Au tour du ministère de l’Environnement de faire des siennes au Domaine Bolduc

Les travaux pour ériger un nouveau pylône sur les terres de Michel Bolduc ont débuté à son grand déplaisir. Photo Guillaume de Chantal

Le domaine Bolduc à Saint-Lazare, dont une partie sert pour des installations de transport d’électricité, fait encore l’objet d’un litige, sauf que cette fois, ce n’est plus avec Hydro-Québec, mais plutôt avec le ministère de l’Environnement.

À la fin de l’hiver dernier, Michel Bolduc, un citoyen de Saint-Lazare et propriétaire des lieux,  était en litige avec Hydro-Québec, notamment à cause d’un pylône qui devait être érigé sur une partie de son domaine et qui entraînait non seulement une pollution visuelle, mais aussi des dommages pour l’environnement. Finalement, Michel Bolduc s’était entendu avec la société d’État pour la position du nouveau pylône.

Hydro-Québec en a donc avisé le ministère de l’Environnement, comme la règle le veut. Là où le bât blesse, c’est que le nouvel emplacement pose problème. Marianne White, biologiste au ministère de l’Environnement donne comme raison que la demande d’Hydro-Québec ne rencontre pas les critères d’admissibilité,  d’acceptabilité environnementale concernant l’évitement des milieux humides.

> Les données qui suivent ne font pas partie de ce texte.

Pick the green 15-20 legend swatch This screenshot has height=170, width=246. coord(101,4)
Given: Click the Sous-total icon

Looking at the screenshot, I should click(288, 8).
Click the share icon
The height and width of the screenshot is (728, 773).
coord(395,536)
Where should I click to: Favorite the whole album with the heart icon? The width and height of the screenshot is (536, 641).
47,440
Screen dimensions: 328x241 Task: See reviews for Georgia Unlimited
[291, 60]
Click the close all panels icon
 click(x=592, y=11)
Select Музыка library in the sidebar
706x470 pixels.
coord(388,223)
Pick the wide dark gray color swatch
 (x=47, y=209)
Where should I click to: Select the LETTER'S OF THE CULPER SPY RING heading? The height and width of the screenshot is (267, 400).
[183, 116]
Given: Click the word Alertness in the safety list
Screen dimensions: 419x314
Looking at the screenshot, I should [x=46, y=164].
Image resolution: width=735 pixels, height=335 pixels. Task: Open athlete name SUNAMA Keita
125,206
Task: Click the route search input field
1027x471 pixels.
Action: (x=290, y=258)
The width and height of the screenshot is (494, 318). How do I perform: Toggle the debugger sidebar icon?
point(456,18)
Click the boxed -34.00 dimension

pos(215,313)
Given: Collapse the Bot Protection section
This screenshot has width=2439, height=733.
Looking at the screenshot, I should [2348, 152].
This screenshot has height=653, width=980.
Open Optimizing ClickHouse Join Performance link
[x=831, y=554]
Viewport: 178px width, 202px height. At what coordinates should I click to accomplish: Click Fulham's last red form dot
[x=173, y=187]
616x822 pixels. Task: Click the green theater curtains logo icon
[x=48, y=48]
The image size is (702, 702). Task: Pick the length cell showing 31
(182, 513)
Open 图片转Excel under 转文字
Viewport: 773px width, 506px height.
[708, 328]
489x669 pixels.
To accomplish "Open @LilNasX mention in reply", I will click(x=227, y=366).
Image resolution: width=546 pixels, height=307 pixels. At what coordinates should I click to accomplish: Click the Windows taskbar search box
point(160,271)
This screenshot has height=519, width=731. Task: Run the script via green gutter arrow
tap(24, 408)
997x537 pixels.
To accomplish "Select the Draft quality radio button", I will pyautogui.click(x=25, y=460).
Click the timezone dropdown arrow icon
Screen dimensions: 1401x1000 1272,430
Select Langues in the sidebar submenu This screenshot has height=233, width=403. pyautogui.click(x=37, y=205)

Quatre trente sous pour une piastre

« C’est aberrant, parce que le nouvel emplacement est également en zone humide », mentionne Michel Bolduc. « Et en plus, cet emplacement est situé en zone agricole », d’ajouter sa conjointe, Isabelle Perreault qui déjà, avait dénoncé le fait que le poste de transformation contribuait à dévaluer la valeur de la propriété, mais que là, ce serait encore pire. « Dans le nouvel emplacement , il n’y a pas d’arbres pour masquer le pylône qui aura 77 mètres. Il faudra donc en planter de nouveaux, et même si  ce sont des arbres qui poussent rapidement, ils ne seront jamais assez haut pour masquer ce pylône », fait remarquer Michel Bolduc. Sans oublier que cela va coûter des sous à la société d’État.

Isabelle Perreault fait aussi allusion que, sur la supposée zone humide où devait originalement être installé le pylône, ils y ont fait une route où de gros camions et des tracteurs y passent constamment. Pas très bon pour une zone humide selon elle.

Constater par eux-mêmes

« Il faut préciser que le pylône 59 est planifié dans une zone beaucoup plus humide que le projet original. Le boisé humide ou serait le déplacement, se draine naturellement dans notre champ qui est lui donc plus humide. Nous airerions que le ministère de l’Environnement vienne constater de visu cette erreur, en se déplaçant sur les lieux. Ainsi, ils pourront accepter le déplacement de ce pylône tel que convenu entre nous et Hydro-Québec , maintient Isabelle Perreault.  Nous désirons protéger notre environnement, ce que nous faisons depuis plus de 30 ans », insiste-t-elle.

« Ils viennent de déboiser sur une distance de 30 mètres de long. Ils auraient pu ériger le pylône à cet endroit », argumente Michel Bolduc.

Isabelle Perreault et Michel Bolduc ont bien essayé de faire valoir ces arguments au ministère de l’Environnement, qui est resté de marbre. Un dossier à suivre.